WHAT IS REQUIRED: Give back only the lines in the records below from the one with "Given: Click the calendar icon in date field" to the one with "Screen dimensions: 1456x839", both inclusive, word for word.

EXTRACTED RECORDS:
--- --- ---

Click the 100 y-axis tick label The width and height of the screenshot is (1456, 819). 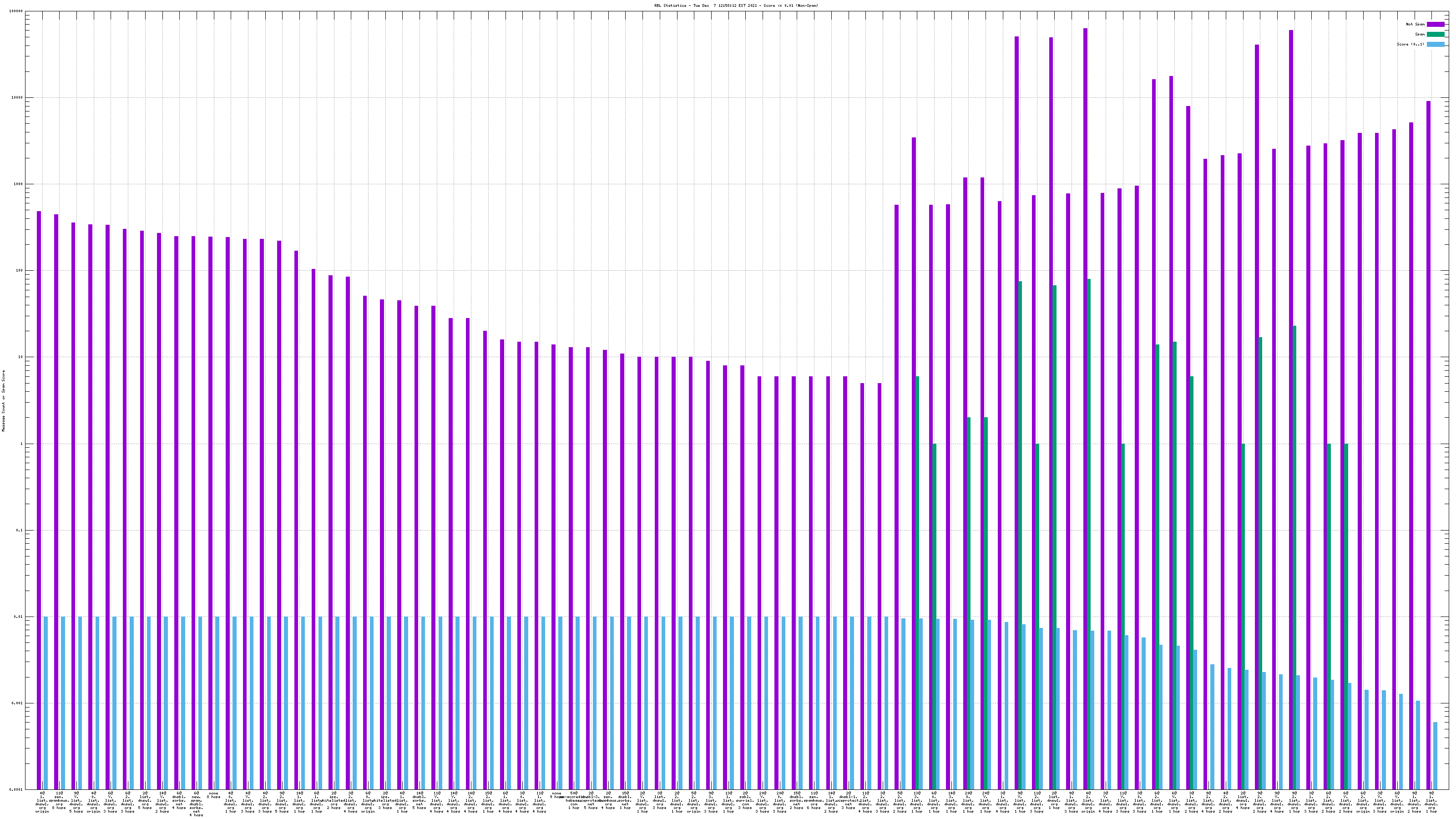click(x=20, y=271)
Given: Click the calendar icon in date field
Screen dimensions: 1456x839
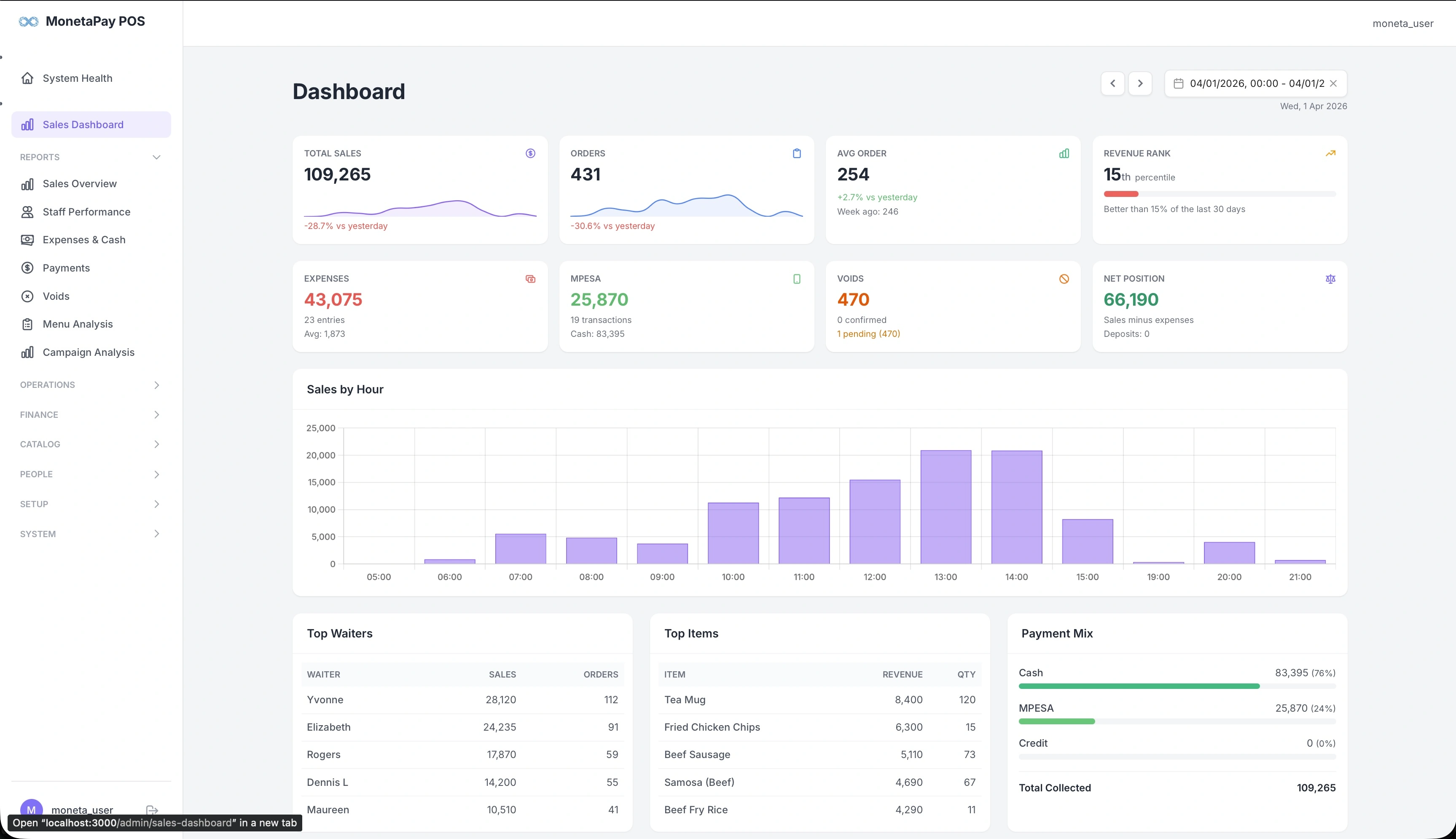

--- --- ---

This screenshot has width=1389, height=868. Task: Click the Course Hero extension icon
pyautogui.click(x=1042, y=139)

--- --- ---

RESPONSE TO THIS EXERCISE:
Given: Click the calendar icon in date field
Screen dimensions: 1456x839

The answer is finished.